··· DATA RECORDS
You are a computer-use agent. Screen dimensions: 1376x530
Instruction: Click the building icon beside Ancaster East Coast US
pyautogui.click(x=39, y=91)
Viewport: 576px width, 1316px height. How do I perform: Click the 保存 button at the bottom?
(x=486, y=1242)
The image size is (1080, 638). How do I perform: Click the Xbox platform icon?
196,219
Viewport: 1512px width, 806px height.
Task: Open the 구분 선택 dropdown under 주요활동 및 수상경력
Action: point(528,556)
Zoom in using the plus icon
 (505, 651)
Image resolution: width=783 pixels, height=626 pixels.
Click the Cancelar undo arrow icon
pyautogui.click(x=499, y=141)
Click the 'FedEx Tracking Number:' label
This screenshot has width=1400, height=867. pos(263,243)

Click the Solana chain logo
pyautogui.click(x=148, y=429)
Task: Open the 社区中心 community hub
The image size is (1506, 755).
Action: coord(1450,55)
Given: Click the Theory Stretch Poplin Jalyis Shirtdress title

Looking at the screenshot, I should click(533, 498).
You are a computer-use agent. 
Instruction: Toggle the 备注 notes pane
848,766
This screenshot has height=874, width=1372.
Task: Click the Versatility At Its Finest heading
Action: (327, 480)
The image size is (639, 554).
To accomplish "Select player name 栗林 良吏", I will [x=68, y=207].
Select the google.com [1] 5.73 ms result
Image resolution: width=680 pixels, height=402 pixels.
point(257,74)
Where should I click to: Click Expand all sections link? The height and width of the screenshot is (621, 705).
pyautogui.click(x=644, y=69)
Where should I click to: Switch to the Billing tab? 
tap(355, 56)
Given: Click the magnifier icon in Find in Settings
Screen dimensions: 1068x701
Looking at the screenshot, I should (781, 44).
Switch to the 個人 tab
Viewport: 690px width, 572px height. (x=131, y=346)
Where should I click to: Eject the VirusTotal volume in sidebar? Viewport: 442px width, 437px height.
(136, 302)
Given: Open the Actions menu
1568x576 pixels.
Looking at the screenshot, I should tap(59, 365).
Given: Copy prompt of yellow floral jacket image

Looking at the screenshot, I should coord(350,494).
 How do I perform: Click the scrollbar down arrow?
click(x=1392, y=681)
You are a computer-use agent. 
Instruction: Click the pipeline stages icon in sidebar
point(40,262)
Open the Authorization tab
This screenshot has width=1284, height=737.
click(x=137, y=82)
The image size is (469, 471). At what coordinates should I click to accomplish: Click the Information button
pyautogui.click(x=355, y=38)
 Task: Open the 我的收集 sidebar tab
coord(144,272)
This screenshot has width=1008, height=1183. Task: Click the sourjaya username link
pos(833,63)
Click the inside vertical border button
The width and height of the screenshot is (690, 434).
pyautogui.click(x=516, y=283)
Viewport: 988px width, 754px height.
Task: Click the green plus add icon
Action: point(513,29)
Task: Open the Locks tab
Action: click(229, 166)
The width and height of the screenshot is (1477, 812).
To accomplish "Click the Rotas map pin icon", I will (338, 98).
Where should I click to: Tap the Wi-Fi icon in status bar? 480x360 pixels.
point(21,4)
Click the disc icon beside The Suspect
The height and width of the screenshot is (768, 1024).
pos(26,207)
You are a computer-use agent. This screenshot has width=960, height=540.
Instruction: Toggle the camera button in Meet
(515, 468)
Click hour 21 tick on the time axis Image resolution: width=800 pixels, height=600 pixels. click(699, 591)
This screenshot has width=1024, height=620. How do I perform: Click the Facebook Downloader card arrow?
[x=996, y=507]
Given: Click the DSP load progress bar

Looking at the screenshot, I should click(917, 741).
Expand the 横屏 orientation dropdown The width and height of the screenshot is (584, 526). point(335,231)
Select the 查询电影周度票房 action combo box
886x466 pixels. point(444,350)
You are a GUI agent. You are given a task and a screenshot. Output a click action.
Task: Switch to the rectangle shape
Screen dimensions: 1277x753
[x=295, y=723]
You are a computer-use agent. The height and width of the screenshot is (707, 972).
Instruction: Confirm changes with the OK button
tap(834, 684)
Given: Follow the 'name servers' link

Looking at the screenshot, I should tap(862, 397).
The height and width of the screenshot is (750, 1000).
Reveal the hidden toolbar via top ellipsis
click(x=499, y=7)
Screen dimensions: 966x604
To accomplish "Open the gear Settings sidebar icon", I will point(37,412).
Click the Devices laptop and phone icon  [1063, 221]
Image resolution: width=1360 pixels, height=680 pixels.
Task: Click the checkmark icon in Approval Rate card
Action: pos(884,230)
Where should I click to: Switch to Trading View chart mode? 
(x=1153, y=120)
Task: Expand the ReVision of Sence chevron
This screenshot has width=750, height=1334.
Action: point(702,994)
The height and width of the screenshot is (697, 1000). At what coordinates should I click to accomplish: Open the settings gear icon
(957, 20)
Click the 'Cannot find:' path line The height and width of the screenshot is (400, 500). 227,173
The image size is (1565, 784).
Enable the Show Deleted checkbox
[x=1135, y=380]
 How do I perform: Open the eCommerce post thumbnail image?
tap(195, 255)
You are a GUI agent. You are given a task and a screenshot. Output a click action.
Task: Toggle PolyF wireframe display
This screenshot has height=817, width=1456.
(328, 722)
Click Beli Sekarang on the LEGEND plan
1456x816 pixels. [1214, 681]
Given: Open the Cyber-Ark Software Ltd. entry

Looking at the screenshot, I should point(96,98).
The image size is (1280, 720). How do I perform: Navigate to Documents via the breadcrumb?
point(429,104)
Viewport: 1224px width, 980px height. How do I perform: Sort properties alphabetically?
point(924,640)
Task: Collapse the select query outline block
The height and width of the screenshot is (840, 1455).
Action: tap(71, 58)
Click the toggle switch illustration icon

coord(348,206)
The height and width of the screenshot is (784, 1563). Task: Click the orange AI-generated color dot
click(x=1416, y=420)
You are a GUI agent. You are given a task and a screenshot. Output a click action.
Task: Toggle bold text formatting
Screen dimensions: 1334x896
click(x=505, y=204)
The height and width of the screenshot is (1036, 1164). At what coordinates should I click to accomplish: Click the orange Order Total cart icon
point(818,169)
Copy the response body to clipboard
······
Every line that contains the string "computer" should be copied from the records.

EXERCISE SOLUTION —
You are a computer-use agent. Screen dimensions: 1376x530
You are a computer-use agent. 
You are a computer-use agent. 
You are a computer-use agent. This screenshot has width=960, height=540.
You are a computer-use agent. The height and width of the screenshot is (707, 972).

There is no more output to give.